Tuesday, July 13, 2010
Even Chuan says he has a 'heavy heart'
When Chuan Leekpai, the Democrat Party's chief adviser, says he has a "heavy heart" in getting his party through the legal battle over the proposed dissolution of his party, there are grounds for even the most optimistic observers to take note.
The Public Prosecutors say they have wrapped up the case against the country's oldest political party and will recommend this afternoon to the Constitutional Court to dissolve the party and ban its over 40 executives who held positions in 2004 and 2005 from politics for five years.
This is related to the allegation that the party received illicit donations worth 258 million baht from TPI Polene Plc, a cement giant that belongs to Prachai Leophairatana in 2005.
The case against the Democrats states that the donations had been made through disguised transactions. If that charge is proved right, the party could be in violation of Section 95 of the 2007 Political Parties Act.

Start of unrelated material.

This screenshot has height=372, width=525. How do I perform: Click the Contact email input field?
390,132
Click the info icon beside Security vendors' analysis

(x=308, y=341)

Chuan doesn't usually show any anxiety in public when it comes to the future of his own party. But he has said so several times in the past week and disclosed that he will meet PM Abhisit Vejjajiva, the party's leader, to discuss how to consolidate his legal staff to fight the case.
Is there a "Plan B" for the Democrats in case the "worst-case scenario" should come to pass? Officially, Chuan, Abhisit and even the party's secretary-general, Suthep Thuagsuban, deny it. But when news leaked yesterday that a back-up party, known as "Thai Khemkhang" (Thai Strength), has been registered as a possible reserve, the party's leaders say they have nothing to do with it.
I don't believe, for a moment, of course, that there is no Plan B. But I do know that splits without the party are beginning to emerge. And, if the Constitutional Court hands down a negative verdict, you can expect factions within the party to go different ways.
The Democrats are standing at a crucial crossroads. There is no doubt about that.